In Britain 30,000 women a year are diagnosed with breast cancer and 14,000 die of it. NICE estimates the cost to the NHS of the new drugs will be £20m a year. As it is believed 1,000 of the 5,000 who would benefit from the drugs are already being treated, the additional cost to the NHS is estimated at £16m a year.

Andrew Dillion, NICE chief executive, said: "The institute's guidance is based on a very careful consideration of the evidence and I believe all those involved in cancer services in the NHS will welcome it." Last month NICE advised doctors to use Taxol with the drug cisplatin or carboplatin as standard therapy after surgery for patients with advanced ovarian cancer. But it delayed the decision on Taxotere.

Delyth Morgan, chief executive of Breakthrough Breast Cancer, said: "Without extra government funding we may still see evidence of postcode prescribing. NICE has based its cost calculations upon the suitability of 5,000 women for these drugs. Doctors should base their decisions on clinical judgement and must not be influenced by financial constraints."
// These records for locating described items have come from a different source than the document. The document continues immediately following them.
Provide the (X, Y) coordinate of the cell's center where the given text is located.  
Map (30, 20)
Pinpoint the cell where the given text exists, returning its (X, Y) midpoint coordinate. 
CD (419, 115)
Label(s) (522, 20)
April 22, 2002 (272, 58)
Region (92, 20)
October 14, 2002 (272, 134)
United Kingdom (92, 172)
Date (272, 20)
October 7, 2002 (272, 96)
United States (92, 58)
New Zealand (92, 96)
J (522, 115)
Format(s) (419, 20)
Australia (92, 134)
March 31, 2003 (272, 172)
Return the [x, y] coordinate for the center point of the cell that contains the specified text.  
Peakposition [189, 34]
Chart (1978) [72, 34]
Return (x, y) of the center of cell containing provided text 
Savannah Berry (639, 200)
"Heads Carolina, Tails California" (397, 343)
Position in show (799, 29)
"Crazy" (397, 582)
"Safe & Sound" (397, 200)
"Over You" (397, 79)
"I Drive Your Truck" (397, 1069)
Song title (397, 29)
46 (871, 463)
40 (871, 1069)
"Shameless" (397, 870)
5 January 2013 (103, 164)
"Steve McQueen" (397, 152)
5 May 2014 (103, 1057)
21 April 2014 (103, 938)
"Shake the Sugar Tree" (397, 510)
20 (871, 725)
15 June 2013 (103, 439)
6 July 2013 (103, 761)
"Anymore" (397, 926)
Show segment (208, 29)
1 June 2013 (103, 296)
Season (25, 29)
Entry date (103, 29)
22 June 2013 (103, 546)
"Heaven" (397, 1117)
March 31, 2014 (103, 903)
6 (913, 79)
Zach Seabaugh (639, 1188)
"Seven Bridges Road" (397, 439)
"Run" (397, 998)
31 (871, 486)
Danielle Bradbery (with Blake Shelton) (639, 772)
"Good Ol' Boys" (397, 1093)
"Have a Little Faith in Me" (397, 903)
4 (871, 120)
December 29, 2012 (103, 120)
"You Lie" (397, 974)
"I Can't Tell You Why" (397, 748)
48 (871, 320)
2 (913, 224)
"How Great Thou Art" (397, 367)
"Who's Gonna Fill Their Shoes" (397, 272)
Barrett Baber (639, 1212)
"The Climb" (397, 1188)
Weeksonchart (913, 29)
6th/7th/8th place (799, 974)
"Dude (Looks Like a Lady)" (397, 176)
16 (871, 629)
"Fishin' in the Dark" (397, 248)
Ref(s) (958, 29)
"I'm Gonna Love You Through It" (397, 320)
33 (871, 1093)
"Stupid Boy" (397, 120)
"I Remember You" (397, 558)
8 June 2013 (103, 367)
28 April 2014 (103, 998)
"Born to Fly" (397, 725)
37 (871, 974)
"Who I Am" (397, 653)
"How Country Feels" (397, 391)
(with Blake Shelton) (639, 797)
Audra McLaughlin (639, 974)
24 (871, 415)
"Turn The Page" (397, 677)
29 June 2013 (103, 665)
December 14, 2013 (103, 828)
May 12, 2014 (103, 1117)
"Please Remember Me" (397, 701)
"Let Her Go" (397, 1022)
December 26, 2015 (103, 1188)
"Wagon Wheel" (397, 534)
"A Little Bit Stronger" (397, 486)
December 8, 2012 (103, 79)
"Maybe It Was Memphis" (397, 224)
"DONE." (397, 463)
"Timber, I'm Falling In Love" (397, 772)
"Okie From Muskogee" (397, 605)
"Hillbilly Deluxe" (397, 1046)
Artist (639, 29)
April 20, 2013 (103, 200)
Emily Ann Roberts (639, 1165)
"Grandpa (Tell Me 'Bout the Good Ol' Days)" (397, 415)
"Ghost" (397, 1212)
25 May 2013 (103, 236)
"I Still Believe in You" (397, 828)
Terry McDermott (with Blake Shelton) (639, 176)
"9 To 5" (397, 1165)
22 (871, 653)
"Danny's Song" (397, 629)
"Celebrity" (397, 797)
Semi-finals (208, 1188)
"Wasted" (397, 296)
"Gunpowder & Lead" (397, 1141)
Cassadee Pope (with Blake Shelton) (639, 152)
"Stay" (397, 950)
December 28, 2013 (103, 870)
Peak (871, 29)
David Campbell-Morrison, director of the Campaign for Effective and Rational Treatment, said health authorities must make the funding available for taxanes to treat ovarian and advanced breast cancer without impacting on the budgets for other types of cancer. "The onus to find the money should not fall on the cancer centres. If it does, we risk replacing postcode prescribing with tumour-type prescribing as doctors are forced to rob Peter to pay Paul."

The recommendation means all women with advanced breast cancer, regardless of where they live, should have access to the drugs. Until now it has been a matter of chance whether patients were prescribed the drugs.